It is a very long time since I read this book, and like most people, I suppose, I remember Jim Hawkins and Long John Silver with his wooden leg and parrot on his shoulder. I could remember a few minor characters as well, I knew they went to Treasure Island in the Hispaniola and that Long John Silver was treacherous, and there was someone called Captain Flint and another called Ben Gunn, but how it all fitted together was buried deep in my memory. So deep, that the book came as a delightful surprise.
It starts at the Admiral Benbow, an inn run by Jim Hawkins’ parents. It could be in Cornwall, or Dorset or even modelled on Staithes in North Yorkshire, but I really ‘got’ this desolate cove from the electrifying descriptions. I was terrified of the Captain, and feared for Jim and his mother until the revenue men finally came to rescue them. And that is only the start of the story. From fitting out the Hispaniola to the search for the treasure, the plot is deftly woven, the descriptions bring the scene to bustling, and occasionally wild and dangerous, life. The sea voyage is not too long for the reader, and the events of the island are just one adventure after another – I had no recollection of the entirety of the plot, and there as many twists in it, as many turns of John Silver’s black-hearted coat, as the most obscure modern television thriller.
Even though I’m a fan of seafaring stories, and well-read in the Patrick O’Brien saga, I found some of the seafaring terms and pirate-talk hard to follow, even reading them in an accent modelled on Captain Barbosa (of Pirates of the Caribbean fame).

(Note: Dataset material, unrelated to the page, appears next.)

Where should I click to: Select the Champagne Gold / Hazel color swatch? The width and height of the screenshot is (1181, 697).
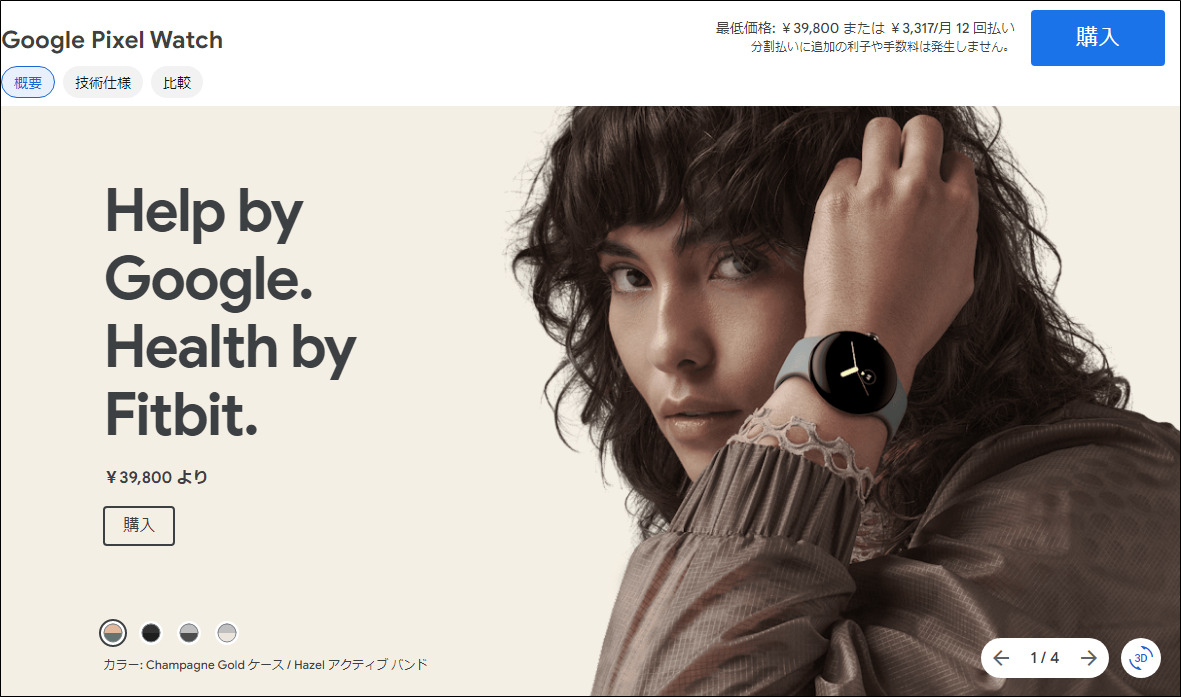tap(113, 633)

I wonder, in fact, whether I didn’t skip some of these passages those many years ago. Now it kept me riveted to the page and I couldn’t wait to get back to it when duty finished calling!
I am puzzled, though, about the classification of children’s books. This seemed to me to be hard reading and somewhat violent, yet I’m sure it’s an older children’s book, middle grade and upwards I assume. In parallel I am reading The Adventures of Professor Branestawm which is marked as for 9+ years, yet I find it trivial and suitable for maybe 5 and upwards (although reading age is higher). Some of those I’m promoting at present for Middle Grade children are set at an easier level than this, and I would say mine are more at the Treasure Island reading level. I wish I could turn the plot into such knots though! Maybe I should just carry on writing in the style I enjoy, and hope others who enjoy the same – including classics like Treasure Island – find and read them.
Treasure Island by Robert Louis Stevenson – even better than I remembered it.